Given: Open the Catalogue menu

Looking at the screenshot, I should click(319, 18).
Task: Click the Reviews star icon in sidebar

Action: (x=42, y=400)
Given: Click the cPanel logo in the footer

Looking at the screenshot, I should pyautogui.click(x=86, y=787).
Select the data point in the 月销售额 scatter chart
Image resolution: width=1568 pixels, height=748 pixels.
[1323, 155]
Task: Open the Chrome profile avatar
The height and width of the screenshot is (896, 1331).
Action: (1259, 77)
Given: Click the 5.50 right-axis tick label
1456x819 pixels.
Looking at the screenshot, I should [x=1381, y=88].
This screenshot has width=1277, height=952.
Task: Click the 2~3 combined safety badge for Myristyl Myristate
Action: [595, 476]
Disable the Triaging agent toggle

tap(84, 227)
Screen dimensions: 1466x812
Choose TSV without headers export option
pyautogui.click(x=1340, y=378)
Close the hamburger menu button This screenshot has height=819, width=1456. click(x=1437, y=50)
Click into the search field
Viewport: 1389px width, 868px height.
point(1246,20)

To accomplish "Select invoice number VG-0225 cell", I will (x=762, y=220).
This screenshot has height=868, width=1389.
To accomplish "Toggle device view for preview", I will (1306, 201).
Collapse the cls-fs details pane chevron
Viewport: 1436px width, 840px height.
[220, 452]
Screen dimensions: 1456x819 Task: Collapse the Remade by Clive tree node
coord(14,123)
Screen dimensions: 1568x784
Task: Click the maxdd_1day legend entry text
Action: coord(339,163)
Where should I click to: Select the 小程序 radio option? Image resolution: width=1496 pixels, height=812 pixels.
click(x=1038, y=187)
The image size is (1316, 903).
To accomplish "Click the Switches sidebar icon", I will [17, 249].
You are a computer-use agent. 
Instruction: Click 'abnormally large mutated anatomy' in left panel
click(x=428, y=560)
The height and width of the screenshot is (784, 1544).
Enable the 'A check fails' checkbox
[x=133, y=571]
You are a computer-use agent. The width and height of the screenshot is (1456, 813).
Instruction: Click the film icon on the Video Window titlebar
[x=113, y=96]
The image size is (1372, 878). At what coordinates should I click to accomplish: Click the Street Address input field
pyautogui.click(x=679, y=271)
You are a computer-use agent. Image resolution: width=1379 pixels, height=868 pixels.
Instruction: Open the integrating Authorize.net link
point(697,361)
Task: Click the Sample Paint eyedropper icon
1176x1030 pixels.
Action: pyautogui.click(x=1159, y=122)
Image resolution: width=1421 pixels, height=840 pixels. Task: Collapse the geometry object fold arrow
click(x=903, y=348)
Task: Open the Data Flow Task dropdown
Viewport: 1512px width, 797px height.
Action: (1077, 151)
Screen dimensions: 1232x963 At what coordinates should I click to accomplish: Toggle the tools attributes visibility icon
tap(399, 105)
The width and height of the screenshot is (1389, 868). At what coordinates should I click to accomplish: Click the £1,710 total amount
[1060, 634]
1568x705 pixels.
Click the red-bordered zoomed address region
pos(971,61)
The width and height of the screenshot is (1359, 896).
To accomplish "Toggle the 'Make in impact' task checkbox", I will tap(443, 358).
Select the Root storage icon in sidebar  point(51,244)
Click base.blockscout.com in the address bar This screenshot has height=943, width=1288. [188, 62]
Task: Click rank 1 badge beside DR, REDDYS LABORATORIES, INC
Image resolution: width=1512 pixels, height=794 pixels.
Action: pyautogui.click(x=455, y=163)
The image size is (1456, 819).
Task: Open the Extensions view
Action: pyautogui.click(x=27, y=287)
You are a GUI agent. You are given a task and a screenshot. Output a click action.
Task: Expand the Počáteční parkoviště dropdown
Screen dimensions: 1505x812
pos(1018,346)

* Exercise objective
Within the listing above, extract exactly the lines from the line with "Select the Root" to the line with "Task: Click rank", the two named lines included, and no others.

* Your solution
Select the Root storage icon in sidebar  point(51,244)
Click base.blockscout.com in the address bar This screenshot has height=943, width=1288. [188, 62]
Task: Click rank 1 badge beside DR, REDDYS LABORATORIES, INC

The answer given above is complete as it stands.